PAGE TEXT:
Amendment 143, page 54, leave out lines 7 to 16 and insert

‘In England the ballot shall be as follows:

Front of ballot paper

Rank your preference for the system for electing members to the House of Commons Please rank in order of preference (1,2,3) You must mark at least one number on the ballot

Alternative Vote

First Past the Post

Single Transferable Vote



In Wales, the ballot paper shall be as follows:

Front of ballot paper

Graddiwch pa gyfundrefn o ethol aelodau i Ty’r Cyffredin sydd well gennych chi

Rhowch pa gynfundrefn sydd well gennych chi yn ôl trefn blaenoriaeth (1,2,3) Rhaid i chi farcio o leiaf un rhif ar y papur pleidleisio.

Rank your preference for the system for electing members to the House of Commons Please Rank in order of preference (1,2,3) You must mark at least one number on the ballot.

Pleidlais Amgen/ Alternative Vote

Cyntaf i’r Felin/ First Past the Post

Pleidlais Sengl Drosglwyddadwy/ Single Transferable Vote



In Scotland, the ballot paper shall be as follows:

Front of ballot paper

Rangaich do roghainn a thaobh an t-siostaim taghaidh buill gu Taigh nan Cumantan Rangaich iad a rèir do roghainn (1,2,3) Feumaidh tu co-dhiù aon àireamh a chomharrachadh sa bhaileat. Rank your preference for the system for electing members to the House of Commons Please Rank in order of preference (1,2,3) You must mark at least one number on the ballot.

Bhòt Eadar-rognach/ Alternative Vote

A’Chiad Bhuannaiche/ First Past the Post

Bhòt Mhalairteach Shinglite/ Single Transferable Vote





Amendment 20, page 54, leave out lines 9 to 16 and insert—

Vote (X) once for question 1

1. Do you want to change the current “first past the post” system for electing Members of Parliament to the House of Commons

Yes

No

Then list your preference for what new system might be adopted by numbering 1, 2, 3 for question 2

2. If there was a change do you want the United Kingdom to adopt:

(a) The “alternative vote” system or

(b) The “additional member system” or

(c) The “single transferable vote” system with three member constituencies?’.



Government amendment 232.

Amendment 223, page 54, line 12, after ‘vote’, insert ‘plus’.

Amendment 21, page 55, leave out line 3.

Amendment 22, page 55, line 4, leave out ‘question’ and insert ‘questions’.

Amendment 23, page 55, line 5, leave out ‘question’ and insert’ questions’.

Amendment 24, page 55, leave out line 20.

Amendment 25, page 55, line 25, leave out ‘question’ and insert ‘questions’.

WHAT THE TASK ASKS: Update the ballot amendments starting at "Amendment 22, page" and ending at "out line 20.", putting "line 21" in place of "line 20". The listing has no connection to the ballot amendments.

INFORMATION SUPPLIED:
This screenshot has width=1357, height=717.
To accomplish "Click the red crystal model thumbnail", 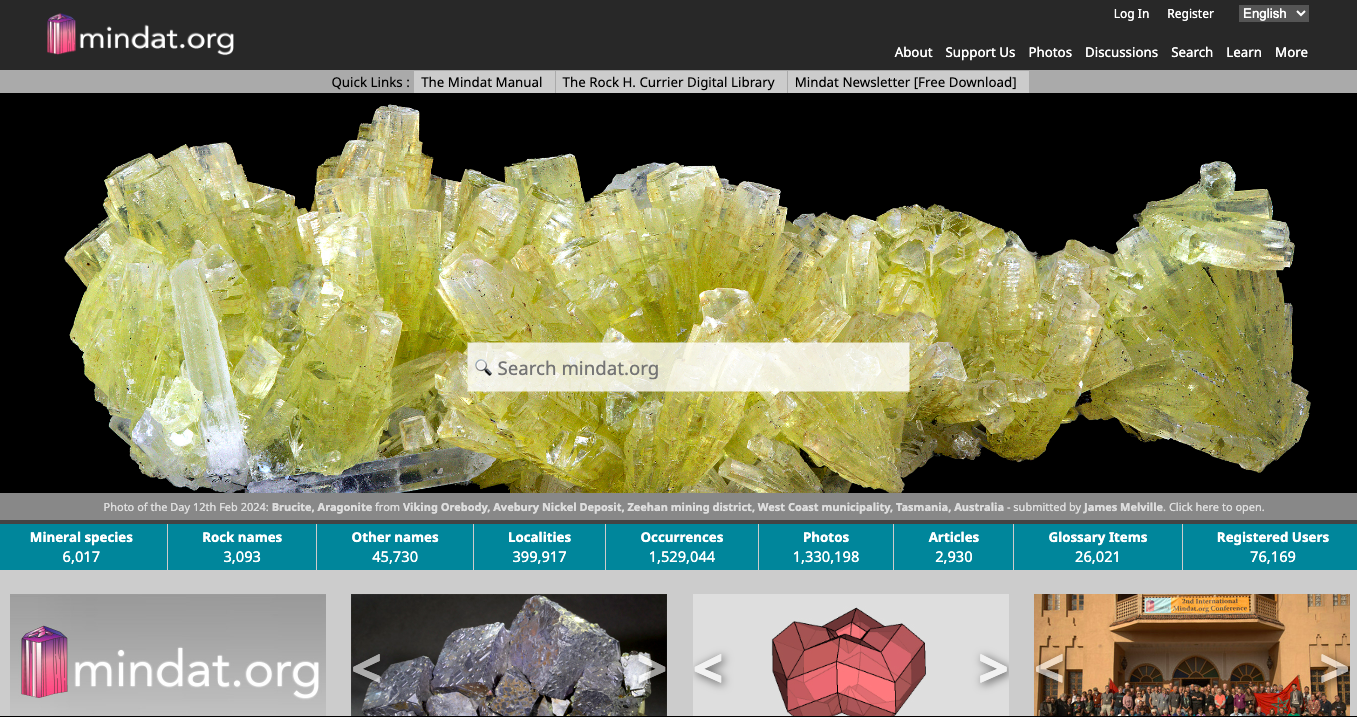I will pyautogui.click(x=849, y=658).
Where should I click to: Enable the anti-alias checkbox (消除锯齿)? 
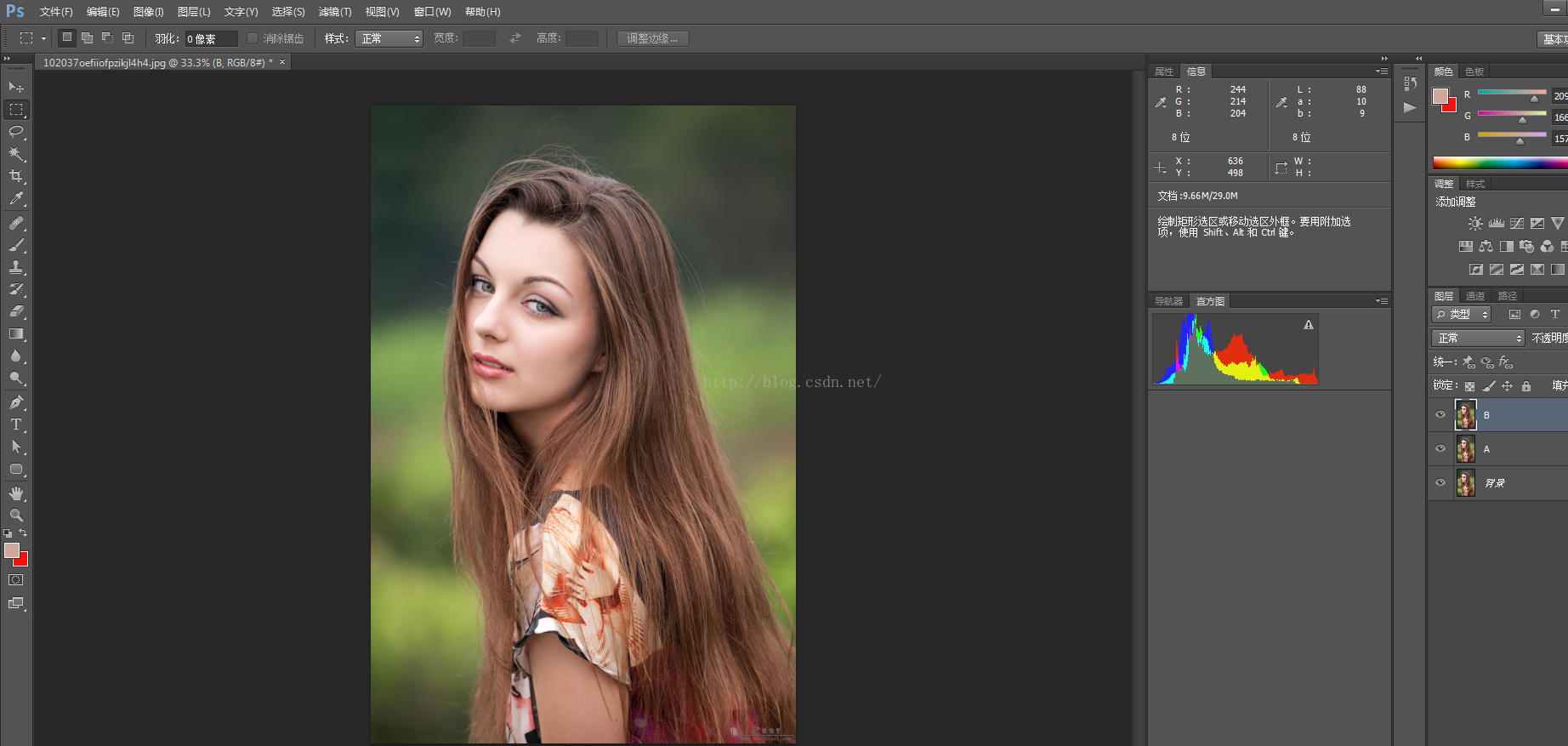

ANSWER IN FULL:
Amendment 22, page 55, line 4, leave out ‘question’ and insert ‘questions’.

Amendment 23, page 55, line 5, leave out ‘question’ and insert’ questions’.

Amendment 24, page 55, leave out line 21.